Sorular ve Görevler:
[A] Aşağıdaki Mustafa Erol söyleşisine göre şu ifadelerin her biri için evet ya da hayır deyin ve kararı veren sözleri söyleşiden aynen aktarın: (i) Mustafa Erol yıllar önce Bolu Mengen'den yola çıkmıştır. (ii) Söyleşide soruları Mustafa Erol sormuştur. (iii) Mustafa Erol'a göre mutfak, şirketlerin bütçelerinin en düşük tutulduğu yerdir.
[B] Aşağıdaki Mustafa Erol söyleşisini kaldığı yerden alıp sürdürün.

Mengeninsesi.com

Bolu Mengen’den yıllar önce yola koyuldu sisli dağlar, karlı yollar, sağlam bir yürekle ve bilekle aşılabilecek bir yaşam mücadelesi

Tatilin Starı Alper Tekbaş, gastronomi dünyasının emektarlarını, gizli yıldızlarını sizlerle buluşturmaya devam ediyor…

Mustafa Erol

Aşı da Aşkı da mutfakta onun ismi Mustafa Erol…

Bolu Mengen’den yıllar önce yola koyuldu sisli dağlar, karlı yollar, sağlam bir yürekle ve bilekle aşılabilecek bir yaşam mücadelesi onu Türk mutfağının kulvarlarında bu günlere hazırladı ve şimdi gelecek için bizim mutfağımızın filmi Mutfak Oskarlarına aday olmalıdır diyecek kadar cesaretli ve inançlı. En büyük özelliği de cesareti ve biz diyen emekçi mutfak sevdası…

 

Paylaşabilmenin onuruyla Alper Tekbaş’ın sorularını kalbiyle yanıtladı…

Sizin İçin Mutfak Neyi İfade Eder?

Mutfak benim için hiç şüphesiz disiplin-sevgi ve saygının en tepe noktada buluştuğu yerdir…misafirlerin ilk algısı,ilk ön yargısıdır,şirketlerin bütçelerinin en yüksek ve en kontrol edemedikleri mekandır..sadece ustaların ellerinde şekillenir bütçeler,ondandır ki kaliteli işlere imza atan tesisler bunun her zaman farkında olup gastronomiyi bir sanat bir değer olarak görmektedirler….

Döküm:
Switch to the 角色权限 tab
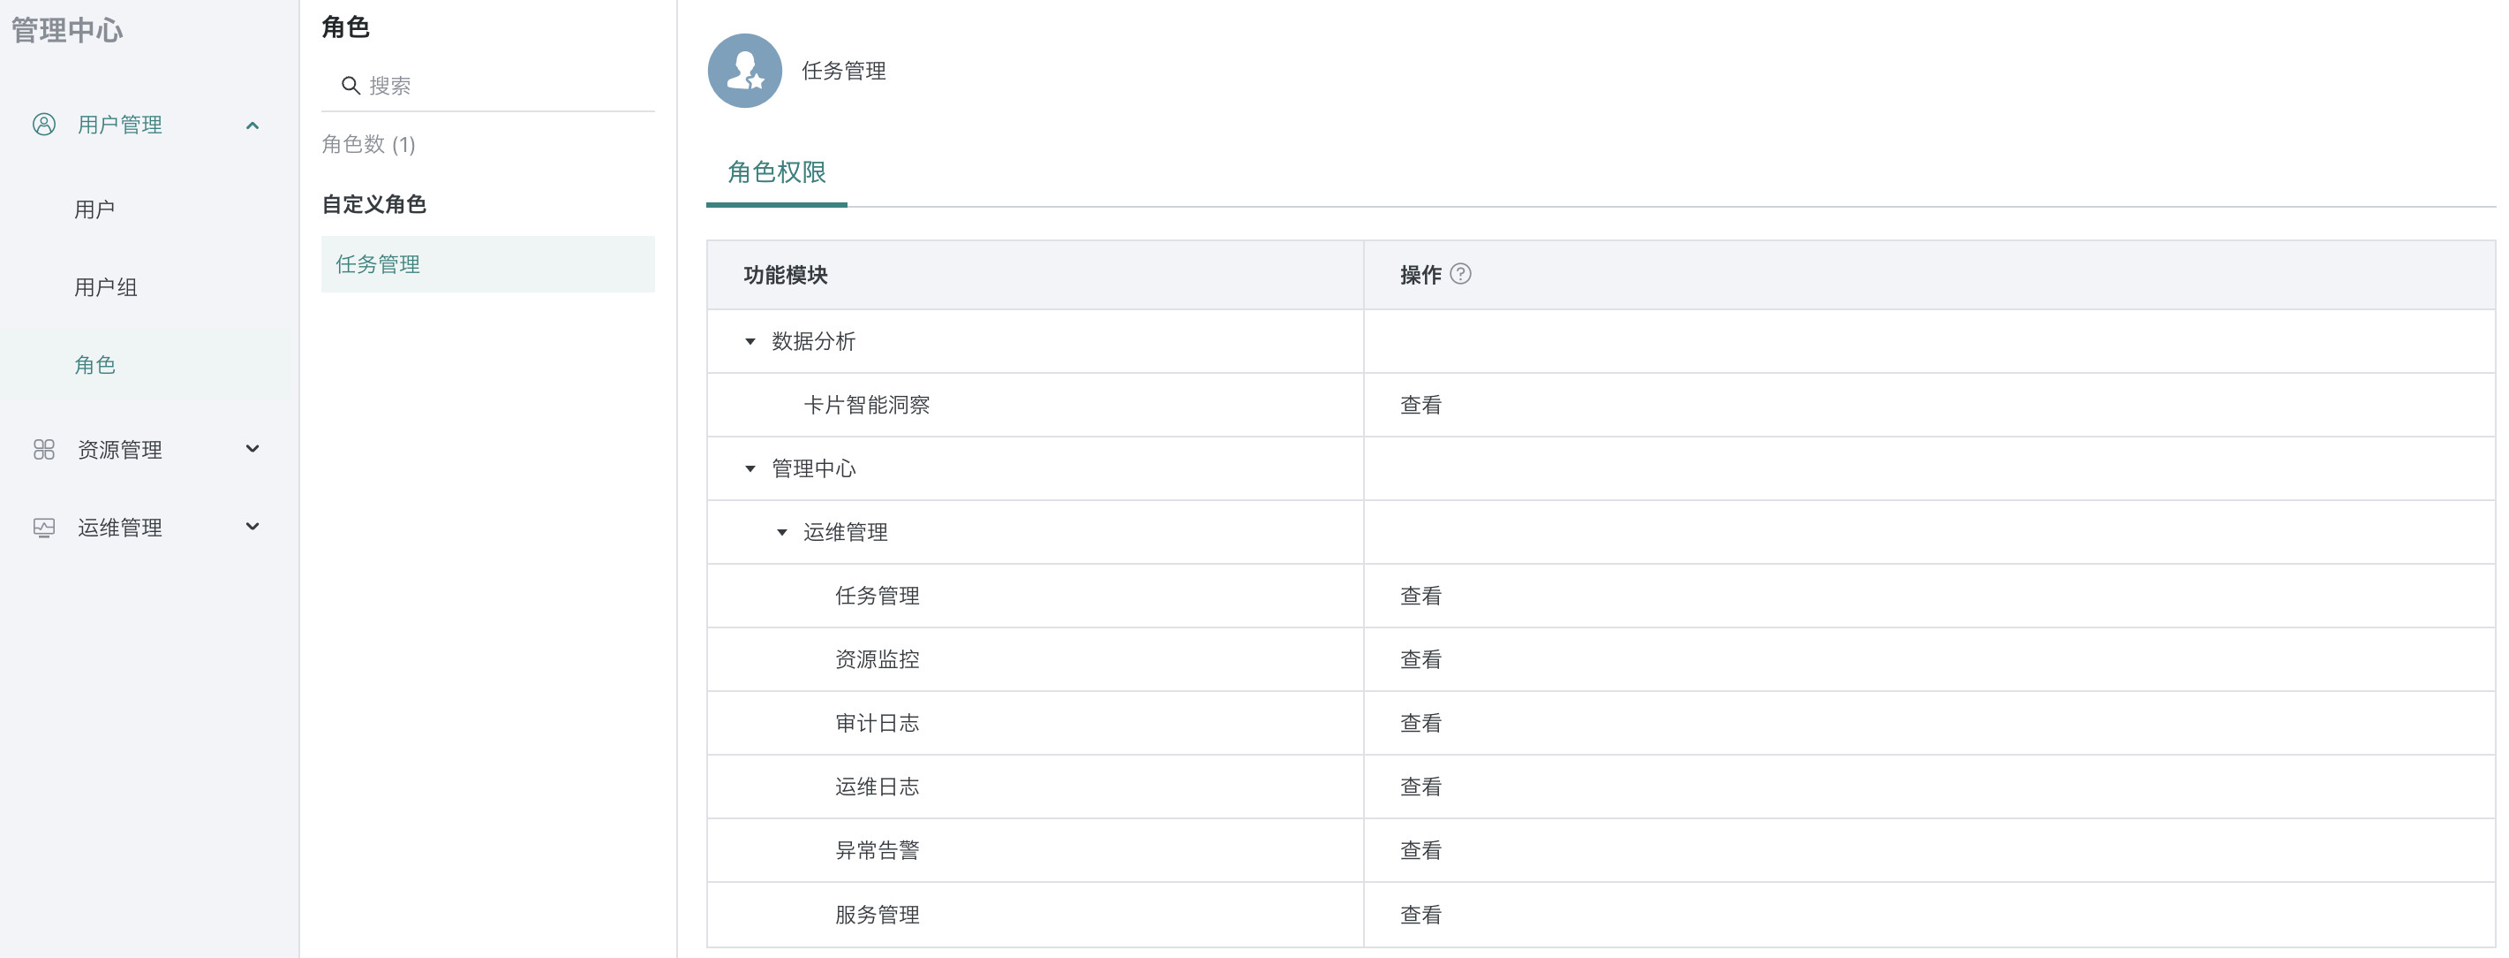 (776, 172)
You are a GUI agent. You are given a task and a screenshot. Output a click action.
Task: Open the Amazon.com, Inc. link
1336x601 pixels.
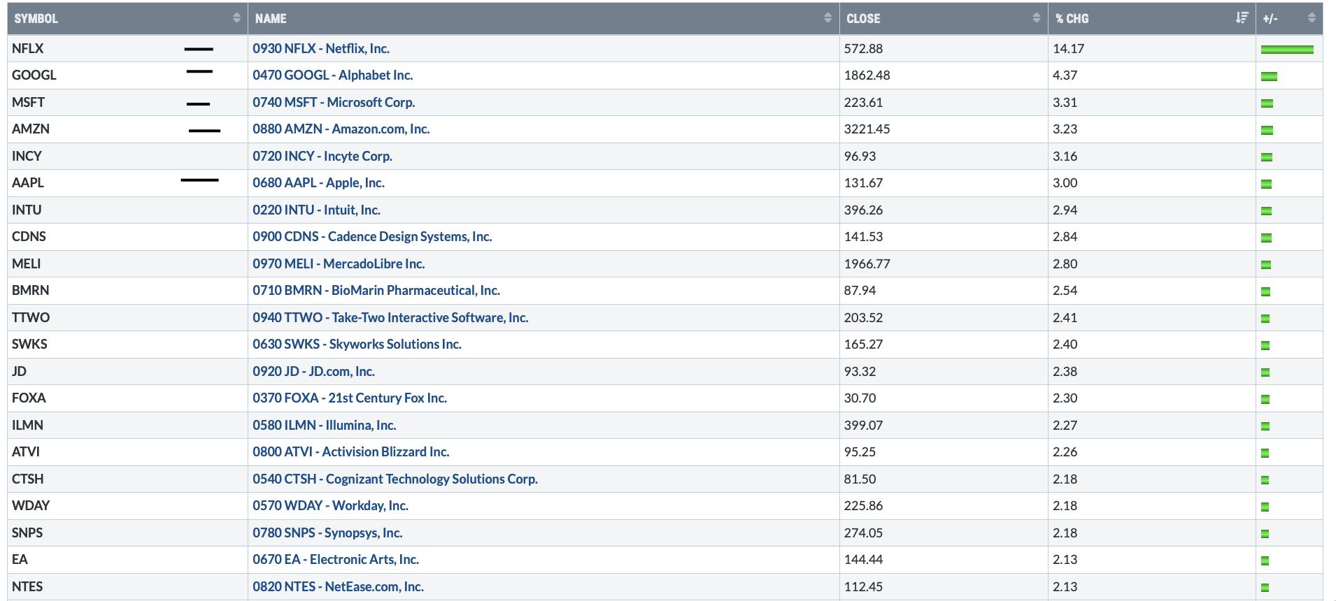point(341,129)
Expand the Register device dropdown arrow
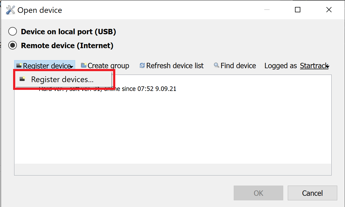345x207 pixels. pos(71,67)
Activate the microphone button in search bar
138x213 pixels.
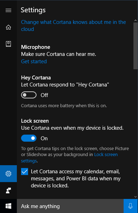click(x=131, y=206)
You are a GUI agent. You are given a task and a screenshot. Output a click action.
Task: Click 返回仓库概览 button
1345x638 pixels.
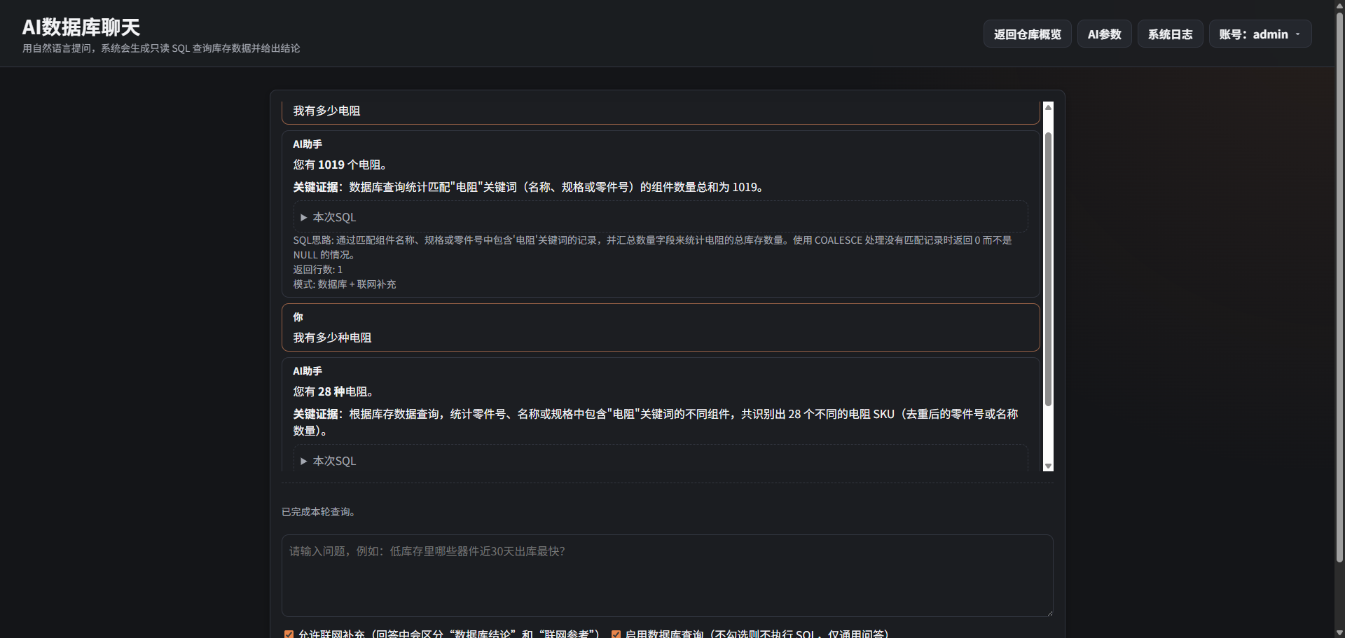pos(1027,34)
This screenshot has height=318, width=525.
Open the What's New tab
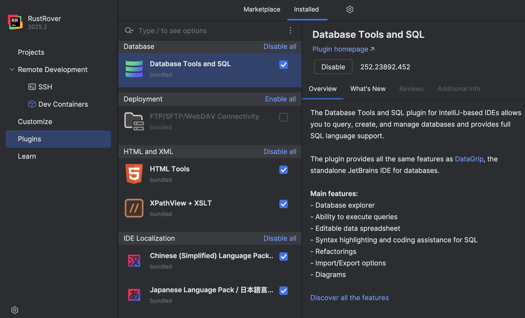click(368, 89)
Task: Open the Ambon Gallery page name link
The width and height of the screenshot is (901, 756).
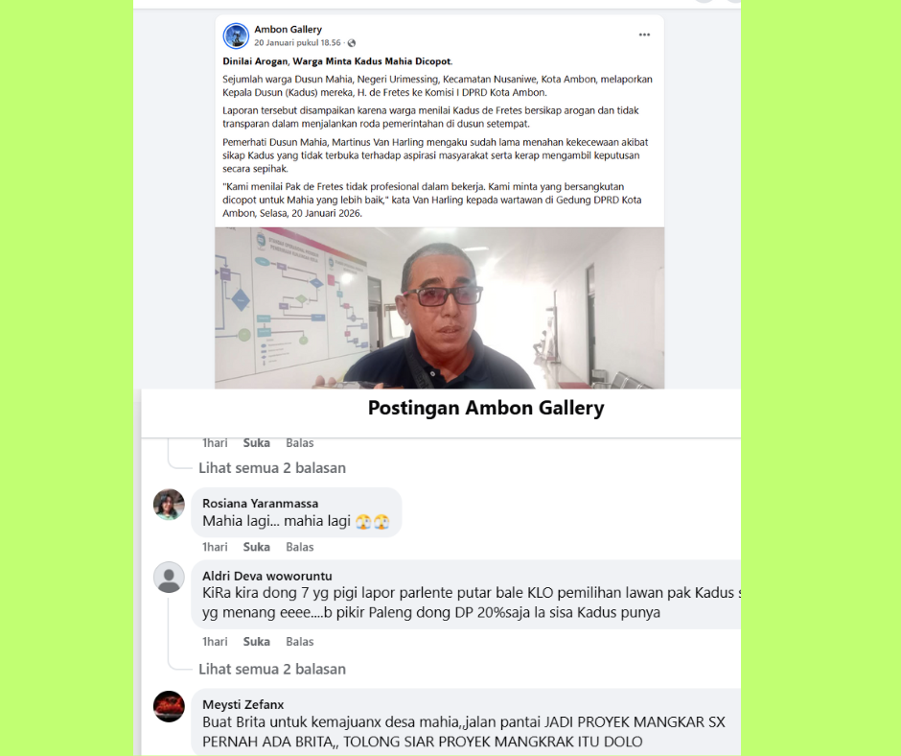Action: [x=288, y=30]
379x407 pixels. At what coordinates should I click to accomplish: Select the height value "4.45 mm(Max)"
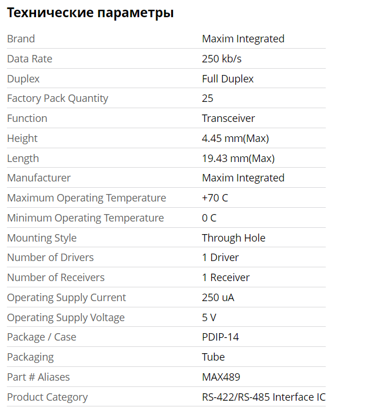point(235,139)
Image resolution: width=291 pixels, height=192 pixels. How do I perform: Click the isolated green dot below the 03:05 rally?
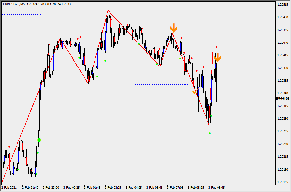[x=105, y=61]
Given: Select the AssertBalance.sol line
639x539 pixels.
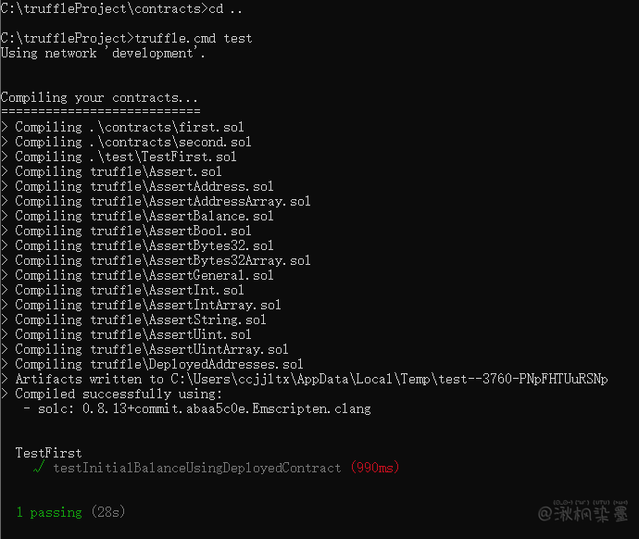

Alıştırma Sonuçları:
[A]
(i) Evet: "Bolu Mengen’den yıllar önce yola koyuldu"
(ii) Hayır: "Alper Tekbaş’ın sorularını kalbiyle yanıtladı"
(iii) Hayır: "şirketlerin bütçelerinin en yüksek ve en kontrol edemedikleri mekandır"

[B]
Bir futbol takımına benzer bizim ekiplerimiz ,kafası rahat,işine konsantre ve yeni tekniklerle kendini geliştirir,kendini geliştirdikçe takımı gelişir,başarı geldikçe daha çok başarı ister..ve bunu her zaman taze tutmalıdır çünkü mutfağın dünü yoktur, sadece bugünü ve yarına hedefleri vardır,,dünde kalan anılar,ileride çıraklara anlatılacak kazanılan başarılardır,,ve gençler hep bu başarı hikayeleri ile yetişir ki ileride onlarda bu hedefleri geçebilsin…

Ve mutfak kaliteli bir sinema filmi… her bir aktristiyle bir bütündür, her bir birey yüreğini koymalıdır, filmi yapanlar ve alt yapısında çalışanlar ona inanmalı ve gerçekten rolüne inanmalı ki bir sanat ortaya çıksın, her yıl binlerce film yapılıyor ama oskar’a sadece birkaç tanesi aday olabiliyor, bizim hayalimiz işte tamda orası, bunun için hedeflerimizi kadrolarımızla belirleyip orada olmak istiyoruz…

 

İyi Bir Mutfak Şefi Olmanın Püf Noktaları Nelerdir?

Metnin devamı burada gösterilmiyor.